Note: Much but not all the written text is translated into English (by R. Orion Martin, who operates Paradise Systems); the untranslated text is embedded in stories that do well at visually explaining themselves.


Murmur
Ganmu
Paradise Systems

Murmur collects half a dozen graphic short stories by Ganmu, a Chinese cartoonist who studied animation in Beijing. Her stories are elliptical, heavy on mood and light on details that might account for that mood, suggestive rather than explanatory—the characters are enmeshed in unhappy relationships; that’s just how it is. She favors spare lines suggesting geometric forms shaded to suggest dimension. The few lines of dialogue that appear do little to further our understanding of the narrative, much as the human dialogue in Kubrick’s 2001 does little to further our understanding of the film. Narration and visual rhetoric are minimized. The audience’s role, as with 2001, is to witness.

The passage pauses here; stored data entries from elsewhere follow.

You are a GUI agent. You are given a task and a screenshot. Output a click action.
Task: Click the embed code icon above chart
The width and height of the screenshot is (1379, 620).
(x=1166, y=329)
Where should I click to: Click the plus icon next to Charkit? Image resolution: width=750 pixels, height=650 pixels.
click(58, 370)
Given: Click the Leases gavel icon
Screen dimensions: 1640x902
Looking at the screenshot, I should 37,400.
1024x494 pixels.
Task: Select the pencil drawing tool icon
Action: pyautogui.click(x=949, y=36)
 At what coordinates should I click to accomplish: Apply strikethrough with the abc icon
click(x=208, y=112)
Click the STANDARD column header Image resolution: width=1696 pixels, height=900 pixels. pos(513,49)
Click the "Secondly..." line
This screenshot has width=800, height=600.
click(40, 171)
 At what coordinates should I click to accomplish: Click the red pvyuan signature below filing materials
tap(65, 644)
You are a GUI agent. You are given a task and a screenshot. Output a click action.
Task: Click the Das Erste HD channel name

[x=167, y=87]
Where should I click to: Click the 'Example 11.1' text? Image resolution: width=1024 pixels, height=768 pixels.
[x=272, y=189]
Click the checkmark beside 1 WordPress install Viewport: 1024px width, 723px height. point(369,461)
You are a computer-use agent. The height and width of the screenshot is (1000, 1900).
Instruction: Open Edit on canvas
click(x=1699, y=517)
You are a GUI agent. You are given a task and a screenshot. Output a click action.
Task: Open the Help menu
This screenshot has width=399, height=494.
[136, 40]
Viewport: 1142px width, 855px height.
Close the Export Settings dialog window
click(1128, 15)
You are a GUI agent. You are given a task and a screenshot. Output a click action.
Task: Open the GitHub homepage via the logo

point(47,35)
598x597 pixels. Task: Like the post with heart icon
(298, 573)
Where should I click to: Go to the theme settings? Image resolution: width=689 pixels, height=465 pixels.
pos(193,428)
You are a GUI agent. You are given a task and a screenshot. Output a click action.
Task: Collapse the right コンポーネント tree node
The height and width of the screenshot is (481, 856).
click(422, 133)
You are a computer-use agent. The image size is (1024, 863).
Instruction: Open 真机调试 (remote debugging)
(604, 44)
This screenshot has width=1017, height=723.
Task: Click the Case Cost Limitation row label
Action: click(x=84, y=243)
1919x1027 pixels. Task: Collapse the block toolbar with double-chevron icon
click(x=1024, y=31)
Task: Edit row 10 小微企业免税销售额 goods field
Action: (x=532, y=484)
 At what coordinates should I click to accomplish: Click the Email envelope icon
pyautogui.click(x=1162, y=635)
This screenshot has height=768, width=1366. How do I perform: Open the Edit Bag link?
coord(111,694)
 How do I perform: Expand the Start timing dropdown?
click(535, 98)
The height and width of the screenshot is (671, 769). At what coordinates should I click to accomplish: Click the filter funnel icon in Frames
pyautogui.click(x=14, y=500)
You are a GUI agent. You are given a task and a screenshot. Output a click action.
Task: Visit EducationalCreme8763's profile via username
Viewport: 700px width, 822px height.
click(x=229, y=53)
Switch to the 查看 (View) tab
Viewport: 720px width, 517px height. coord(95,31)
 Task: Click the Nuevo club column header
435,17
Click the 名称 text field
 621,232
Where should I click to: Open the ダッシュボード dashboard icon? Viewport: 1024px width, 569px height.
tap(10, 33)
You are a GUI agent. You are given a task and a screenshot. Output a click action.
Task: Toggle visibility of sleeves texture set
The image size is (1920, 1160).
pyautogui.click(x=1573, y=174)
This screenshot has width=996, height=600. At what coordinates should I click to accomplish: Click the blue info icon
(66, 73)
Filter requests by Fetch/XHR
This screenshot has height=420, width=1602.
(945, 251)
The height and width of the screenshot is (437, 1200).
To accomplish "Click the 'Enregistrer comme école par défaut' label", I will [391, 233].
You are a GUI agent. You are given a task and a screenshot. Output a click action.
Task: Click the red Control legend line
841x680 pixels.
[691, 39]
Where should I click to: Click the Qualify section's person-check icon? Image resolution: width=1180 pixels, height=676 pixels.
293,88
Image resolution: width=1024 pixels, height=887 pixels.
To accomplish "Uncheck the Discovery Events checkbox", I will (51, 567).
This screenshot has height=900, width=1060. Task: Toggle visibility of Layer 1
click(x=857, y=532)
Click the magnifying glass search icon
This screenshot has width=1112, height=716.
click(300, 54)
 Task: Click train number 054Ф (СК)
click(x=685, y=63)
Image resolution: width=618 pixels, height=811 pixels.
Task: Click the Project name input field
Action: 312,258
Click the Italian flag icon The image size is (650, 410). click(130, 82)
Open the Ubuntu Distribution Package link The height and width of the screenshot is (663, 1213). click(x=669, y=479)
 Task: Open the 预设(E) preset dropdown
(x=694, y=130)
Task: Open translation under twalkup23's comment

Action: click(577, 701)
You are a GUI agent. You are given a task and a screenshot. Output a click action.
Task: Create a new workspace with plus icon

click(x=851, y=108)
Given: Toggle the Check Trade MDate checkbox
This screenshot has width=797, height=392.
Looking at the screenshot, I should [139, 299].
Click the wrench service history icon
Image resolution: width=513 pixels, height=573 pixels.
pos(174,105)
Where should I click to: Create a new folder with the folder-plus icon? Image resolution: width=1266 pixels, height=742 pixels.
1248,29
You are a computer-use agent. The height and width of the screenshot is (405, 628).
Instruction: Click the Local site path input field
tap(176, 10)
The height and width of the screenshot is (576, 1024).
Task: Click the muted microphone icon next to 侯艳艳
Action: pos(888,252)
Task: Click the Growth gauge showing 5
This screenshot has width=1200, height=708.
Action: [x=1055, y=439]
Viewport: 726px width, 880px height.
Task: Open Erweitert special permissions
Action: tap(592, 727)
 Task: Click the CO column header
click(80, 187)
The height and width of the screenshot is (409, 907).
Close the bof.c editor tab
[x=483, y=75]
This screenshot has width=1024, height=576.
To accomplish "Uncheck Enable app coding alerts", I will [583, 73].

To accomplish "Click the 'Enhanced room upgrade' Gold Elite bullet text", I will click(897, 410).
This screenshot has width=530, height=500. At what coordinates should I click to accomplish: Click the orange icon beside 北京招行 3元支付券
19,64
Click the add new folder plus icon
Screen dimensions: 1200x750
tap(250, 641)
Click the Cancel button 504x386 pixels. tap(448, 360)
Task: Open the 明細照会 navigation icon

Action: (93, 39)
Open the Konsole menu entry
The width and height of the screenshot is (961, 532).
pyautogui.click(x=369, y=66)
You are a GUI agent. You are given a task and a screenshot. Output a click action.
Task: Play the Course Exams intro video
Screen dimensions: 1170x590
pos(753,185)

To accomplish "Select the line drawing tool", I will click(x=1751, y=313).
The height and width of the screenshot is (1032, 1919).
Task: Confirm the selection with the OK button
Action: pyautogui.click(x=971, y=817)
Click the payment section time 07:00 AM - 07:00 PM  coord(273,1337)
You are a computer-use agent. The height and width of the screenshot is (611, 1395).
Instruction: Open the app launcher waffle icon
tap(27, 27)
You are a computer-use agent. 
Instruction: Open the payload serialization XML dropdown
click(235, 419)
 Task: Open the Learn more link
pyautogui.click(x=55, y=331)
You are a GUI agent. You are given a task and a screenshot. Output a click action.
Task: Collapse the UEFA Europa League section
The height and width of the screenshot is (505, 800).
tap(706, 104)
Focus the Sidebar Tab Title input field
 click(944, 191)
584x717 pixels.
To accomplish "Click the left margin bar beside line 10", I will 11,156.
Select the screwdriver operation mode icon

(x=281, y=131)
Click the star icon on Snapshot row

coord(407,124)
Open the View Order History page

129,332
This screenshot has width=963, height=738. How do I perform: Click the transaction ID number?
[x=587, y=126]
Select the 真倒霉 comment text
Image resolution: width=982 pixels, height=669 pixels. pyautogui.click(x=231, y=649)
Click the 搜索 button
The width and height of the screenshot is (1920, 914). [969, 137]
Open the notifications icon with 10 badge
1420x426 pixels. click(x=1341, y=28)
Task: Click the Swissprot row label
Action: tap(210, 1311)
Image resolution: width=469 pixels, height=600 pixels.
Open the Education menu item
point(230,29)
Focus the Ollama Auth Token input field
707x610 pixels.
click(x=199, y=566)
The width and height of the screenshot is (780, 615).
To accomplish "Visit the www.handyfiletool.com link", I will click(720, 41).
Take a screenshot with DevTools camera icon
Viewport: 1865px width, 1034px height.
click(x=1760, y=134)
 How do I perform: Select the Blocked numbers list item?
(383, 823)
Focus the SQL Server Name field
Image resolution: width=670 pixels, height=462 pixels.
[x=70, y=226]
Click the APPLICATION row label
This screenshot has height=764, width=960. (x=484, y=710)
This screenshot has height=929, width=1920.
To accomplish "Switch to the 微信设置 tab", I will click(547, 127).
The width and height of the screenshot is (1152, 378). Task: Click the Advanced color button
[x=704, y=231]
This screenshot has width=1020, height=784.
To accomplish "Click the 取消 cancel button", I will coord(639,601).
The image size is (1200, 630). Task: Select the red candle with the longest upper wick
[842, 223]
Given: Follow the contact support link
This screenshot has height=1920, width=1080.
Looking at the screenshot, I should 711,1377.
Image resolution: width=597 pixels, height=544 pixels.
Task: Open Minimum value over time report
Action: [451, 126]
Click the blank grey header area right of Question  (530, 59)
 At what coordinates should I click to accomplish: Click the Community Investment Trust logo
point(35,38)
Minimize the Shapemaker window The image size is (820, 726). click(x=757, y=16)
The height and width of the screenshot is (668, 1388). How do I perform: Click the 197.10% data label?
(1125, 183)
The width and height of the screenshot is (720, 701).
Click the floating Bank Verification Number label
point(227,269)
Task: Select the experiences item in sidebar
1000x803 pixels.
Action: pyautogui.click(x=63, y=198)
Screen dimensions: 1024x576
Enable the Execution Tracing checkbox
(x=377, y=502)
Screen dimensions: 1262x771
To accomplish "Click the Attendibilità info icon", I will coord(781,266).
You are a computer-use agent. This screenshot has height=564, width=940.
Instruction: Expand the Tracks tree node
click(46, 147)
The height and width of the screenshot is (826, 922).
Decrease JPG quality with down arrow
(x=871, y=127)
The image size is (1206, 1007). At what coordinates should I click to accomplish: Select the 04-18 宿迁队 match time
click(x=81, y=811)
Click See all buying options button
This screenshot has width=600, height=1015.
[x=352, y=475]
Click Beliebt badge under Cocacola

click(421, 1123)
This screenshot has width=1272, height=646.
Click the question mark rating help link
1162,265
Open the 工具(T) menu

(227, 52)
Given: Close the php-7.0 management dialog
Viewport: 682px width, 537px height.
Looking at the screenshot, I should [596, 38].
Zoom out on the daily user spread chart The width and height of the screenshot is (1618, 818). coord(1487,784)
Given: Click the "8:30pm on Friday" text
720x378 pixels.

I Love Comics, Who Loves Me?
Yan Cong
kuš!

Yan Cong, hailing from Beijing as far as I can tell, draws in a style that unites realistically conveyed sets with cartoonishly drawn characters made of circles, ovals, and rectangles. The stories collected here are of typical of what readers of American alternative comics are already familiar with: slice-of-life anecdotes by, for, and about socially inept cartoonists. In addition to the emotional self-evisceration that tends to accompany such comics, the stories are also filled with scenes of urban streets and parks, rendered by an accomplished hand in what looks like graphite, which allows for a wide range of shading possibilities. The story beginning the book, “Comic Saint,” acts out a fantasy that seems all cartoonists wish were the case—being an appreciated pal to humanity: During a post-apocalyptic period, our hero—legless, one-armed, dollied to his errands by a team of mice—our hero is one of few people who can afford water, which now costs $10,000 a liter. It’s no problem for our hero, because he also lives in a time in which “AI understands the value of comics,” and thus “an original comic drawing can be traded for 10 tons of water.” Our hero, the cartoonist, feeds a sketch into the machine, fills his jug, and leaves to everyone else the remaining “10 tons of water.” Good stuff.